【パリ五輪を戦った大岩剛の回顧録|前編】セレクターは違う、ティーチャーだ。高井幸大にも諦めず愛情を注ぐ「ケツを叩くしかなかった」
「ここ最近また目つきが変わってきたと思う」
選手に寄り添う姿勢が基本のスタンス。練習後や試合後、宿泊施設などで選手たちと熱く話す。それは最後まで崩さなかった。印象的だったのは、2023年9月にバーレーンで行なわれたU-23アジアカップ予選(パリ五輪の1次予選)だ。中東の酷暑に苦戦し、特に暑さが厳しくない環境でプレーしていた欧州組は軒並み調子を落とす結果に。 4チームの総当たり戦で各組1位と2位の上位4チームがアジアカップ本大会に進めるなかで、2連勝で迎えたバーレーンとの最終戦はスコアレスドロー。主力組の不調が響き、冷や汗を欠きながらの首位通過だった。 チームリーダーのひとりだったMF山本理仁(シント=トロイデン)も例に漏れず、不甲斐ないプレーに終始。バーレーン戦の直後、山本はグラウンドでうなだれ、ロッカールームに引き上げる。そこに駆け寄って言葉をかけたのが大岩監督だ。 「お前が引っ張っていくんだぞ」 あえて叱責し、山本の心に火を灯した。まさに先生と生徒のような関係性であり、その一つひとつの言動が選手の力を引き上げていった。 DF高井幸大(川崎)に対する接し方も印象深い。U-23アジアカップ予選が大岩ジャパンでの初招集となったが、不安定なプレーで評価を落とした。だが、諦めずに愛情を注いでステップアップのきっかけを生み出している。 「いいモノを持っている。
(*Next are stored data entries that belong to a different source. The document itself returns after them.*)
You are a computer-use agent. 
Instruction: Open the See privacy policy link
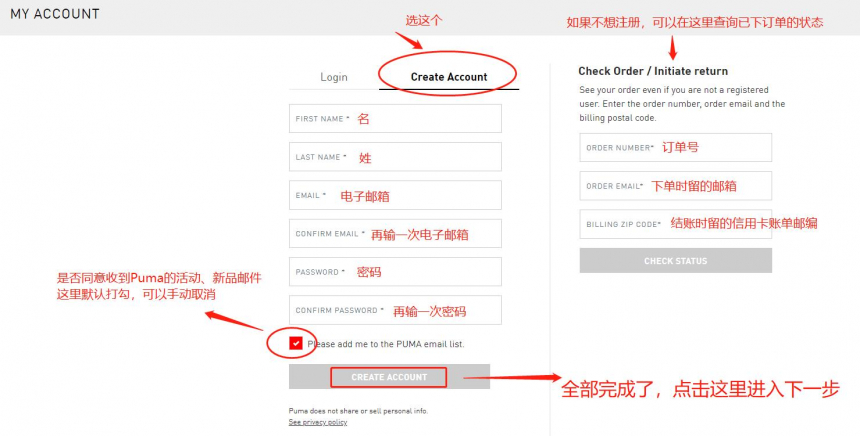(x=318, y=422)
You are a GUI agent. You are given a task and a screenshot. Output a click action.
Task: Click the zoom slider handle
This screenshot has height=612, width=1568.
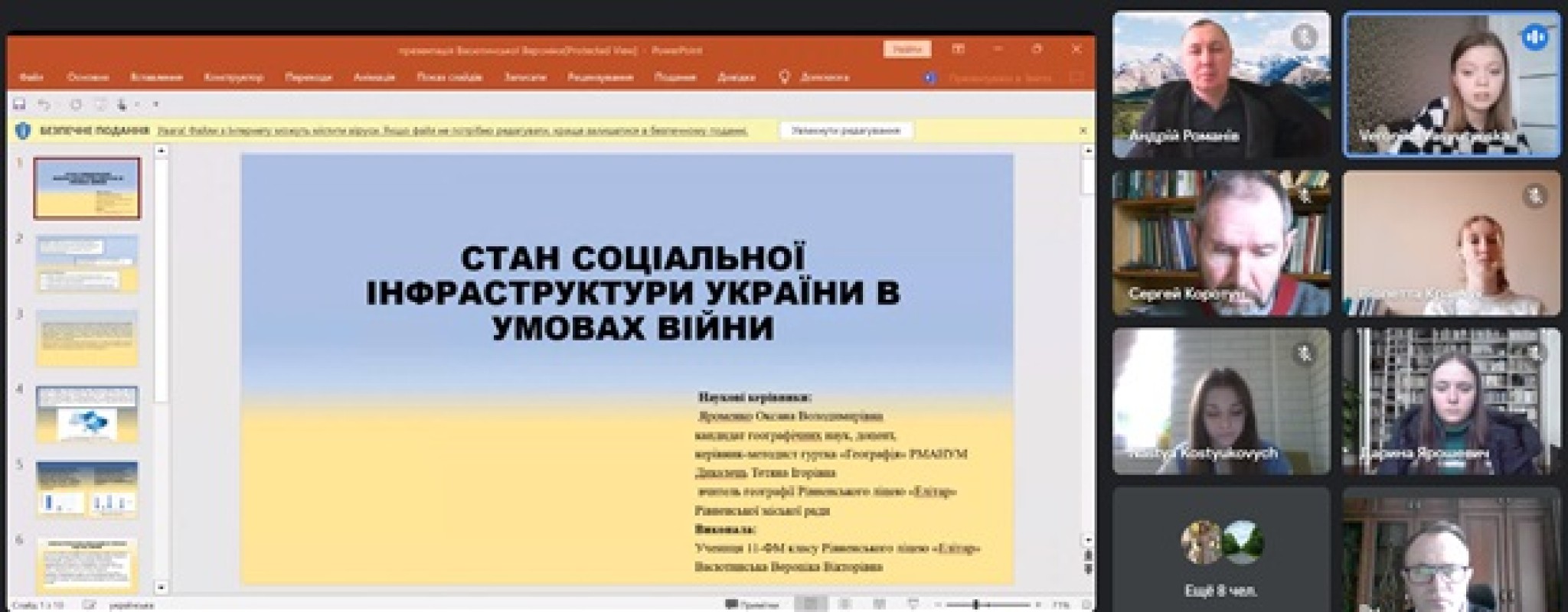tap(975, 605)
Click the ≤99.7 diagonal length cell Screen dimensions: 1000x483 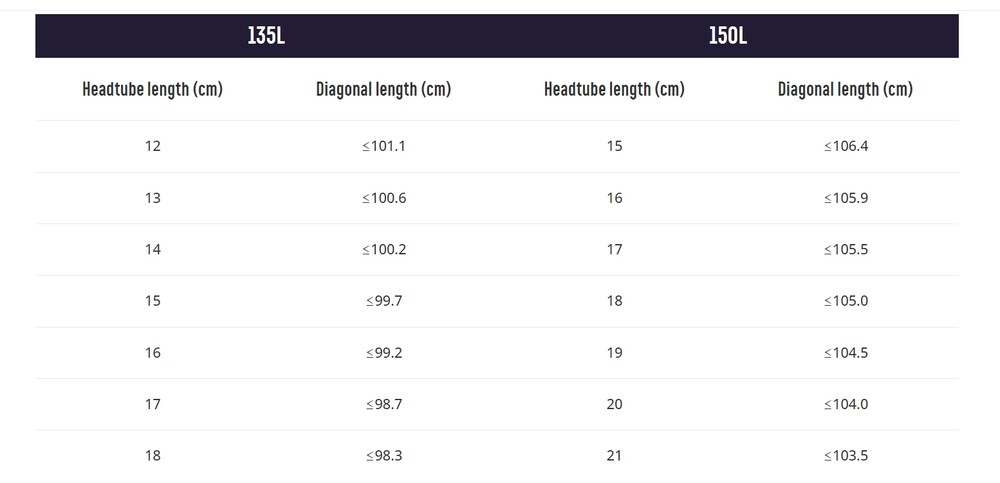click(384, 301)
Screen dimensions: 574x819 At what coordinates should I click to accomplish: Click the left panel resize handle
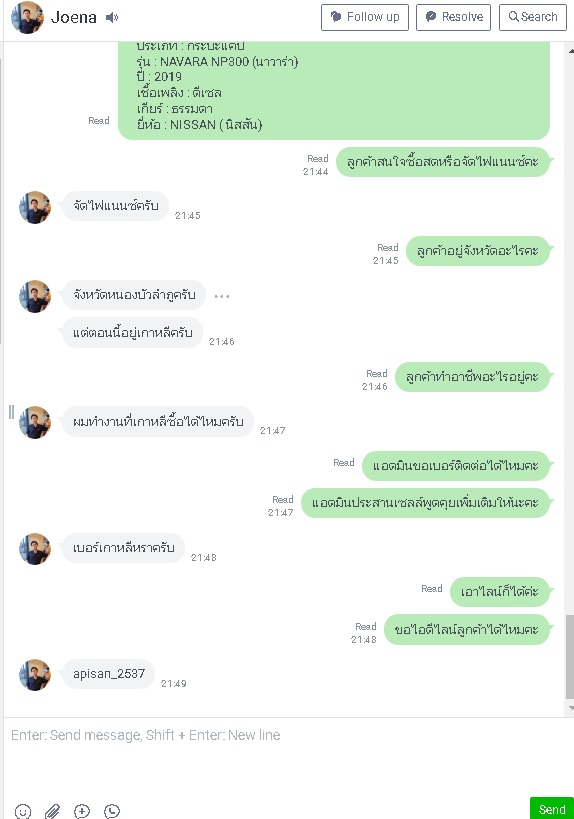11,412
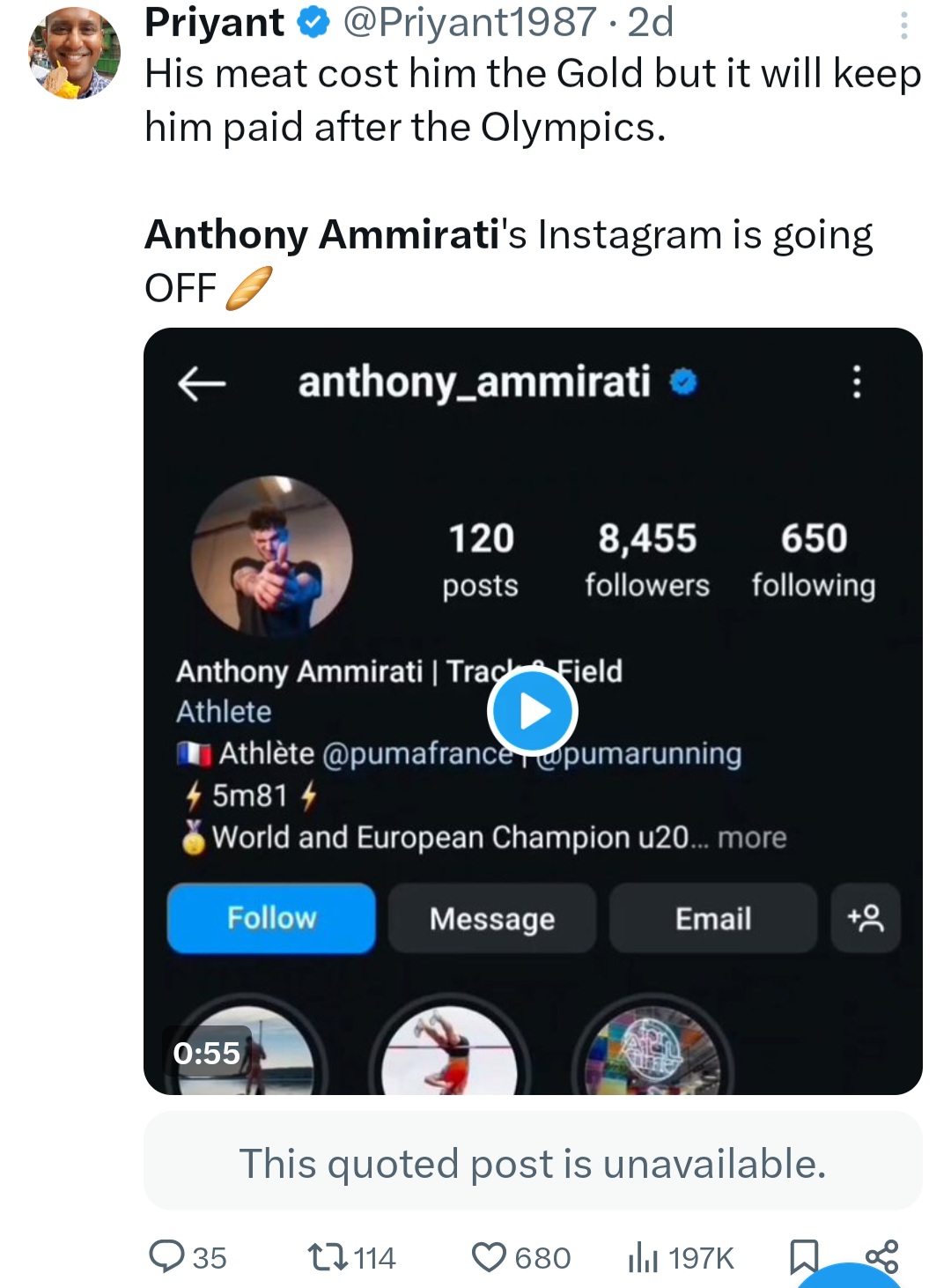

高さもあるし、スピードもある。でも、高井はチームで継続して試合に出られていないので、緊張感があまりなかった。でも、今春のU-23アジアカップで変わりましたよね。(1-0で勝利した)中国との初戦で西尾(隆矢/C大阪)が退場していなければ、先発で使い続けていなかったかもしれないけど、良い意味で期待を裏切ってくれた。ここ最近また目つきが変わってきたと思う。 19歳、20歳で連続した経験をできたからこそ、強度と緊張感のあるゲームを続けていかないといけない。1試合やって2試合休むでは顔付きも目付きも変わらない。やっと立ち位置が変わってきて、アジア最終予選を戦ってパリ五輪を経験して良くなった。でも、大事なのはここから。A代表でまたコテンパンにやられるだろうしね」 大岩監督のサポートが大きな意味を持ったが、それだけでチーム力アップが図れるわけではないし、選手の力を引き上げられるわけでもない。適切な環境を与えなければ、どれだけサポートをしても無駄骨になる。そこでもうひとつ大きなポイントになったのが、マッチメイクだった。 《中編に続く》 取材・文●松尾祐希(サッカーライター)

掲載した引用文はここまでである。